Anjan Roy
To talk of coincidence, ‘Geetanjali’ has got lucky for a second time in a hundred and ten years. In the first time, Rabindranath Tagore’s book of poetry, Geetanjali, won him a Nobel Prize in literature. Now, a century and more later, another Geetanjali, the Hindi writer of stories, is awarded the hugely prestigious International Booker Prize for literature.
Geetanjali Shree’s story book, Ret Samadhi, translated as “Tomb of Sand” by the American translator Daisy Rockwell, has been described as a masterclass in exploring the nuances of life in a typical Indian family, of relations between people of different ages, young an old, of between males and females, against the background of a vast country going through a wrenching political transformation.
Her story is woven around a typical reality of an aged Indian lady of a large Indian family who suddenly gains the freedom of her life after the death of her husband. This reality is not an unknown in an Indian family of the sub-continent. Geetanjali Shree, born in Uttar Pradesh in 1957, could not have been insensitive to these turns and twists in a family’s life.
Geetanjali’s original Hindi was translated into English by Rockwell, who will share the prize money with the author. The total prize money is fifty thousand pound sterling. While talking of her translation, Rockwell admitted it was a difficult task given the subtle ways in which Geetanali has used the language to carry forward her narration.
Derided and condemned as bastion of obscurantism of a casteist traditionalist society, yet Geetanjali’s depiction of an Uttar Pradesh household possibly captures the quintessential elements of the Indian reality. The ecstasies as well as the tragedies in that reality is what lightens up the entire narrative of this sub-continent.
The International Booker Prize is different from the Booker Prize. The former is an award for books written in English and published in Britain. The former is one for books written in languages other than English and translated into English and published in Britain.
This is the first time that a subcontinental author is winning the International Booker Prize, unlike the Booker Prize in Literature which has been claimed by a number of Indian authors such as Salman Rushdie, Arundhati Roy, Kiran Desai, Arvind Adiga for their novels written in English.
Announcing the award, the chair of the judges of International Booker Prize, Frank Wynne has observed: “This is a luminous novel of India and partition, but one whose spellbinding brio and fierce compassion weaves youth and age, male and female, family and nation into a kaleidoscopic whole”.
The core human elements apart, the background is also critical for the transcending appeal of Geetanjali’s novel.
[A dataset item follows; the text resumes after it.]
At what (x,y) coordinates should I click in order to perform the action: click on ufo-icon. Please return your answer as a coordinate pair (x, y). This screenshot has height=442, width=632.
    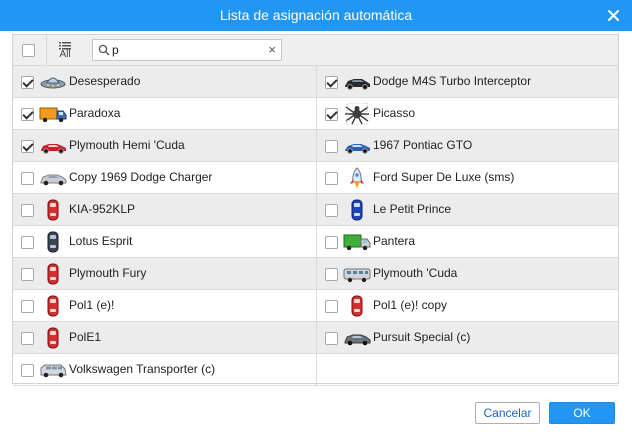
    Looking at the image, I should click on (53, 83).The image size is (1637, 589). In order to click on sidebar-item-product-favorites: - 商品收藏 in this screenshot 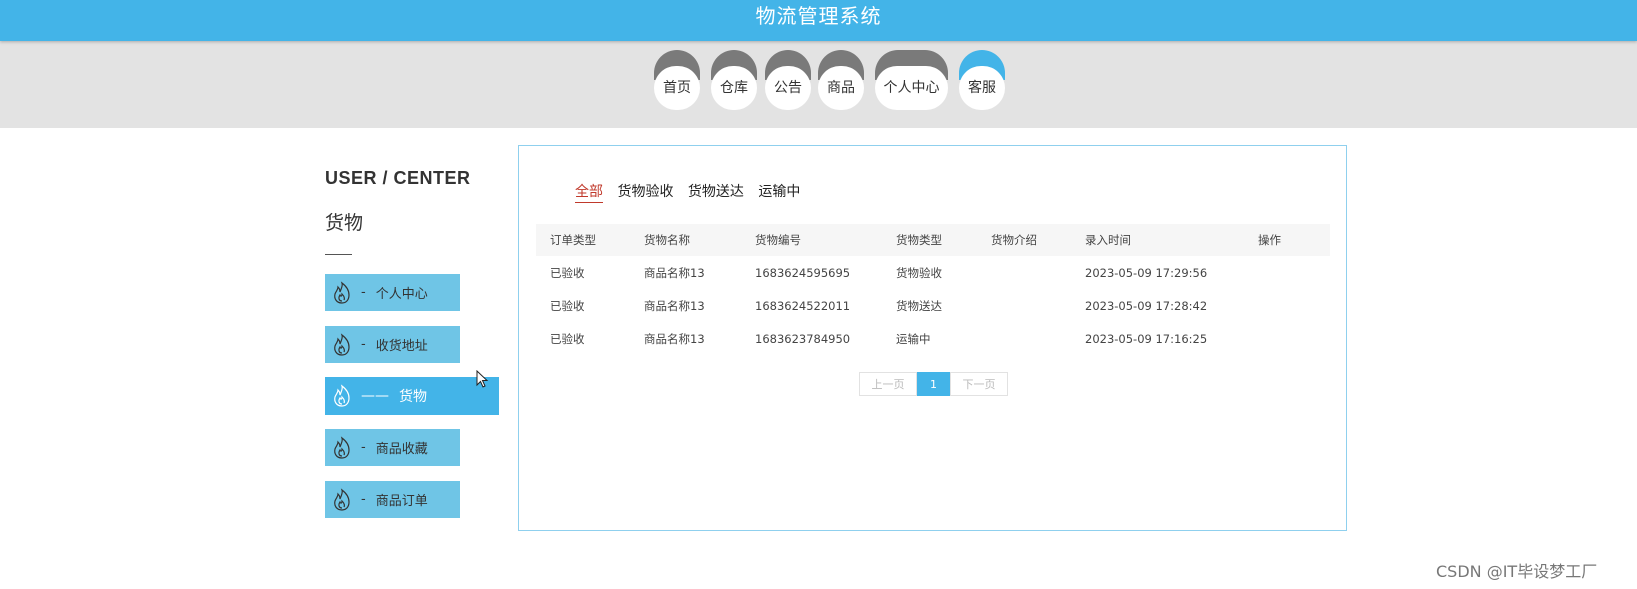, I will do `click(392, 448)`.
That is the partition of the country seventy five years back and the persisting social agonies of that cruel episode.
Simply stated, even after a gap of so many years, we have not managed to forget and totally overcome it.
Partition comes as a psychosis in sensitive minds and creeps into the dialogues. That it touches a raw core is why it comes into the conversation and why a novel by a modern woman would still reverberate with those muted sounds of long ago.
Even as late as 1938, barely ten years before the country was cut up, serious efforts were being made to avoid the catastrophe. As the Congress President, Subhas Chandra Bose had offered to Muhammad Ali Jinnah, the first prime ministership of undivided India.
Shortly thereafter, Subhas Bose was driven out from the post of Congress presidentship by Gandhi and Jinnah refused to have any dealings with that “old, wily fox”, that is, Gandhi.
Like the inevitable destruction of the dramatis personnae of Greek tragedies, it did not take long for Jinnah’s total disillusionment. He had become uncomfortable with the idea of Pakistan.
In his last days, Jinnah had reportedly written a personal letter to the Indian prime minister if he could be allowed to live in his dear home in Bombay. His wish remained unfulfilled in his dying days, which were not long in coming.
But consider it. What irresponsible, insensitive, self-serving the actions of the politicians were. Millions died, were made homeless, generations were traumatised and disinherited for the whims of the handful leaders.
Seventy five years later, that now looks to have been a wasted effort, like Russia’s Ukraine war today.
Is that the ultimate inevitability of history that mankind should continue committing foibles every now and then.